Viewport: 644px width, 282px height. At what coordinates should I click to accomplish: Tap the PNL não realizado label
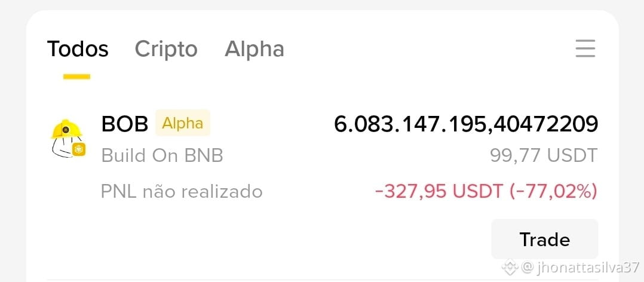click(x=182, y=191)
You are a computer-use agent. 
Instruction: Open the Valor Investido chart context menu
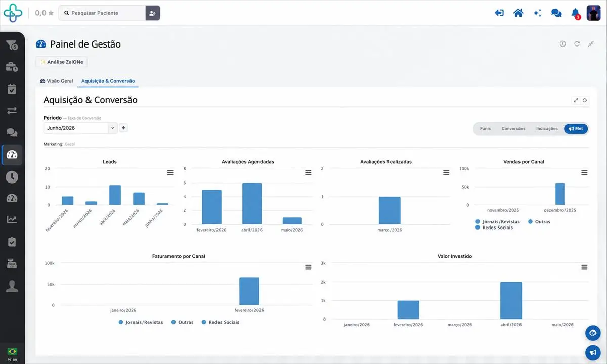click(584, 267)
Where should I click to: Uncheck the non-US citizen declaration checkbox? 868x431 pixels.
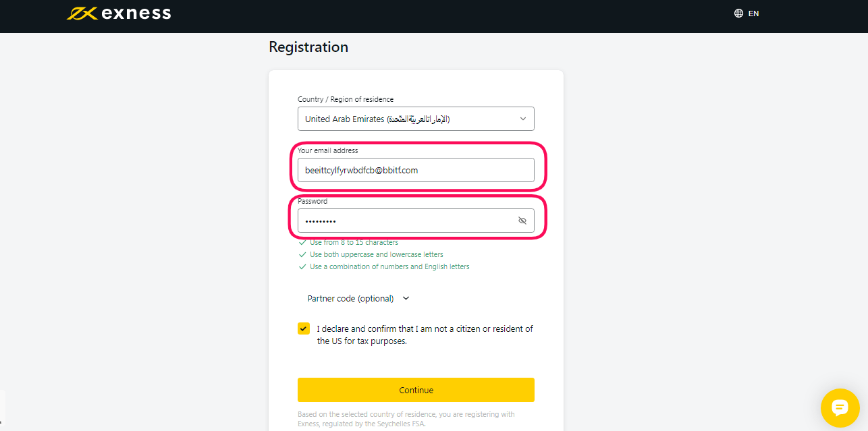click(304, 328)
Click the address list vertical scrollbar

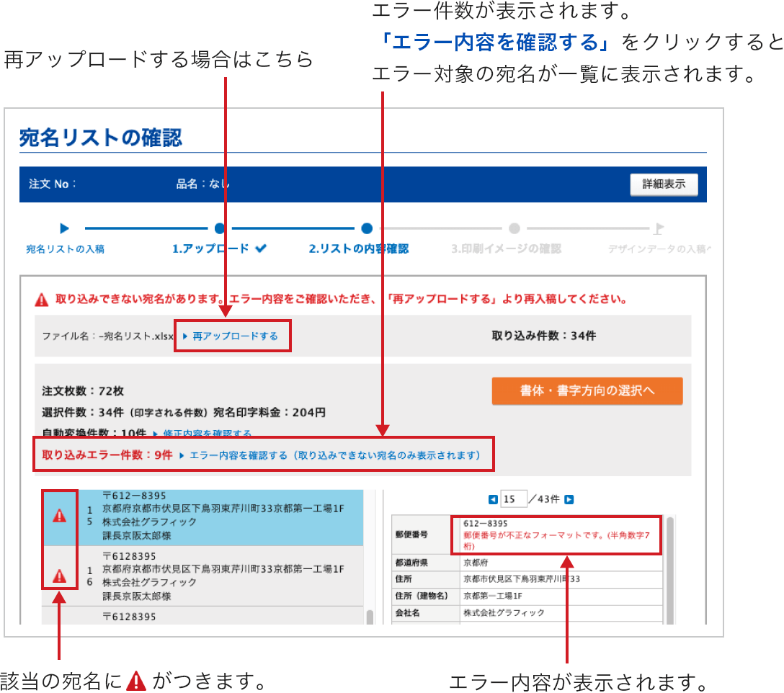click(370, 617)
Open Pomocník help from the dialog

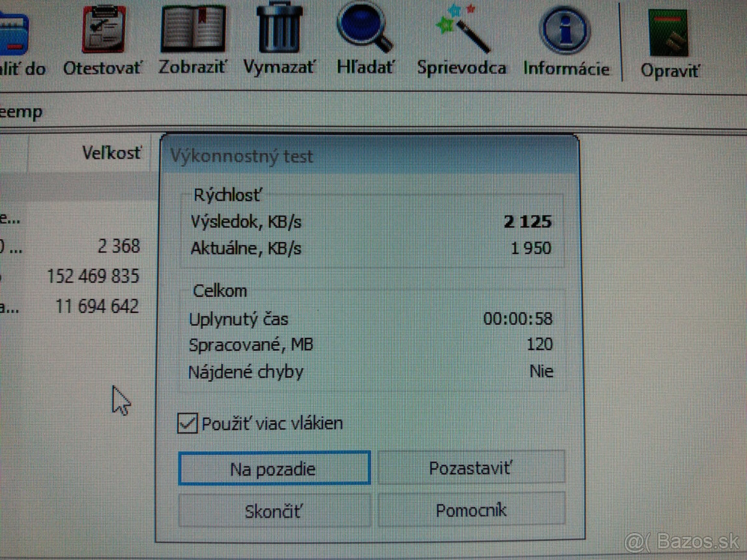coord(471,510)
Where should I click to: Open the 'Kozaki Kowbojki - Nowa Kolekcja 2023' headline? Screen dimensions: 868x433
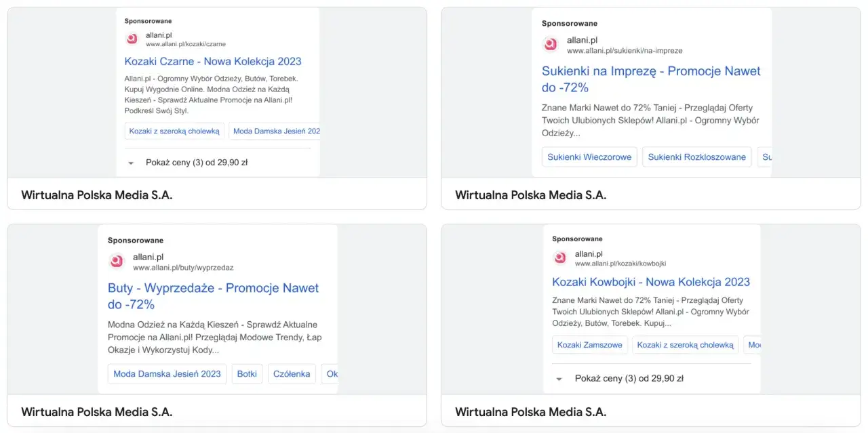[x=651, y=281]
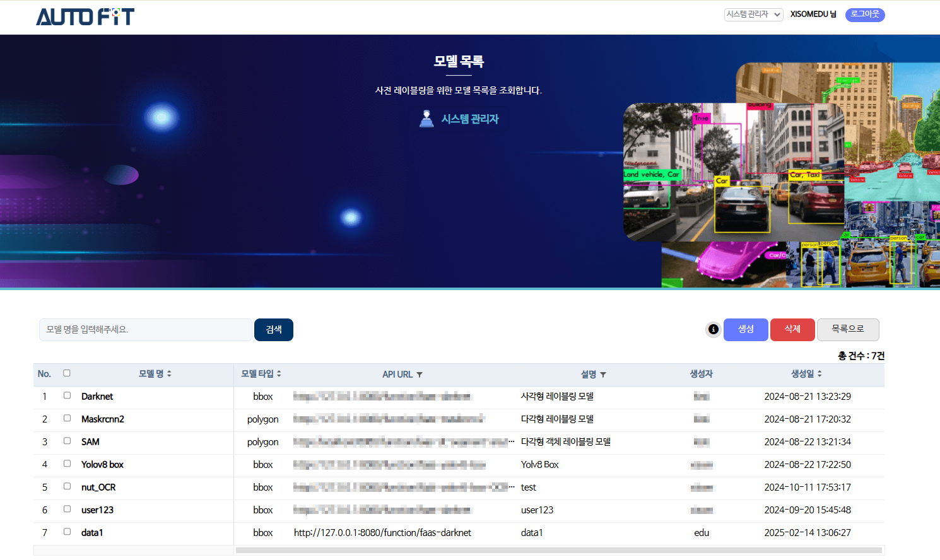The width and height of the screenshot is (940, 560).
Task: Click the blue 생성 button
Action: pos(746,329)
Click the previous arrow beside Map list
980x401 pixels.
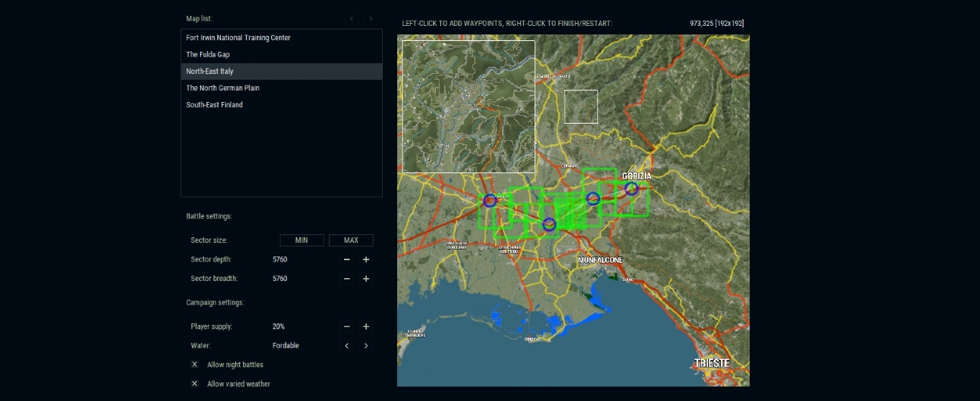click(351, 19)
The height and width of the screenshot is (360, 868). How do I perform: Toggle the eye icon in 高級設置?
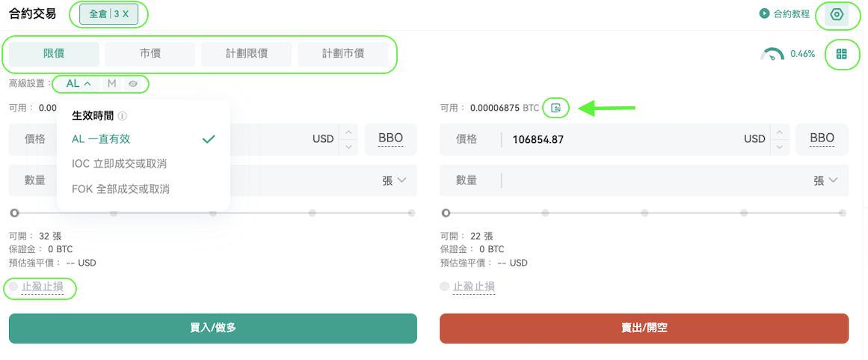133,84
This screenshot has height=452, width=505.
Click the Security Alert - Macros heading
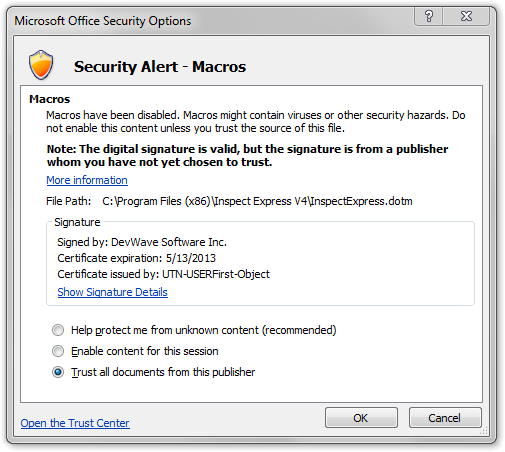click(160, 66)
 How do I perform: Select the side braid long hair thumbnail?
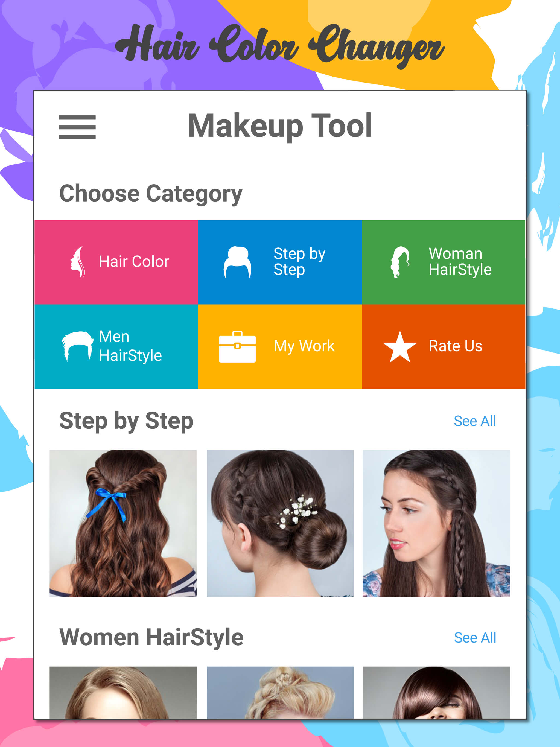(x=436, y=523)
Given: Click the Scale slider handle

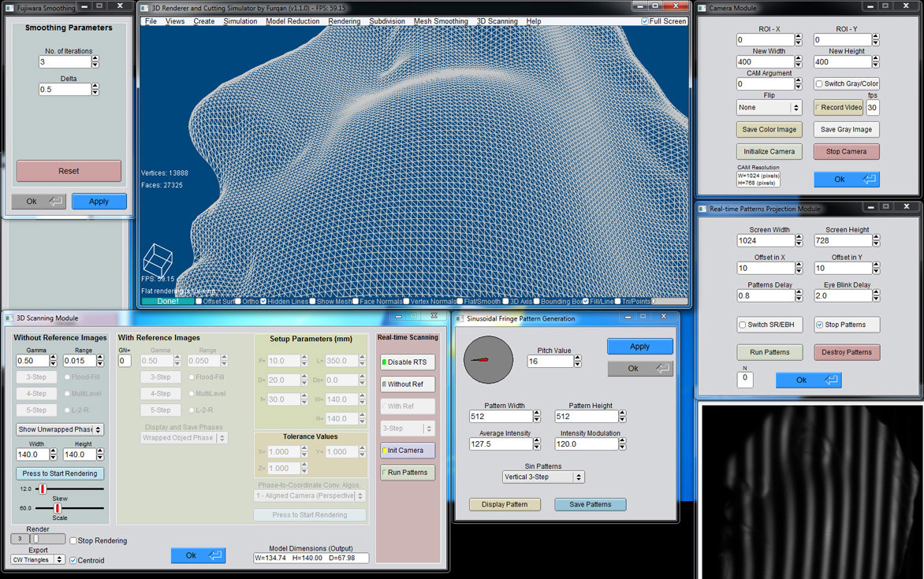Looking at the screenshot, I should pos(58,508).
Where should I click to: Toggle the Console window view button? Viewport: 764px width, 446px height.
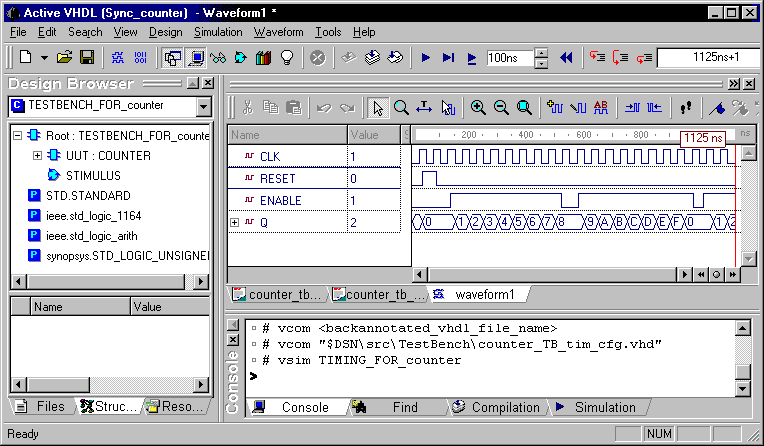(196, 58)
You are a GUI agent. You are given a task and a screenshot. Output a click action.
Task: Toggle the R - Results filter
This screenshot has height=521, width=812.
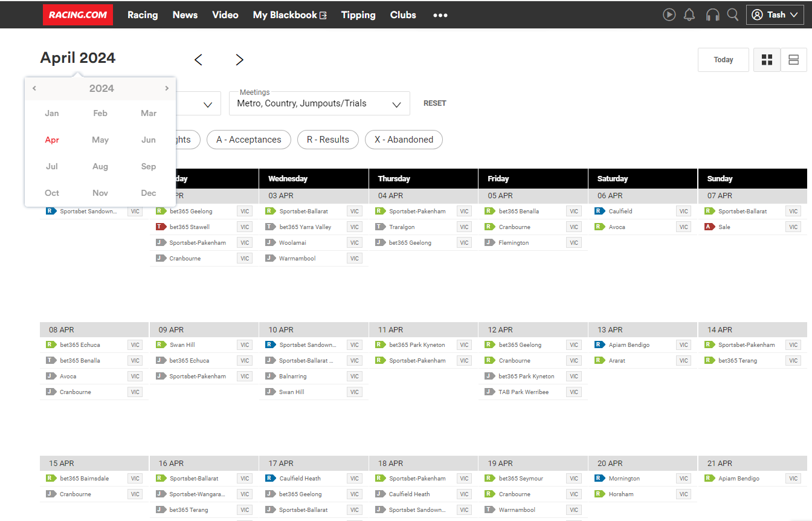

### To do
Go through the material above and report each line containing "This".

### Reply
This screenshot has height=452, width=505.
This screenshot has height=521, width=812.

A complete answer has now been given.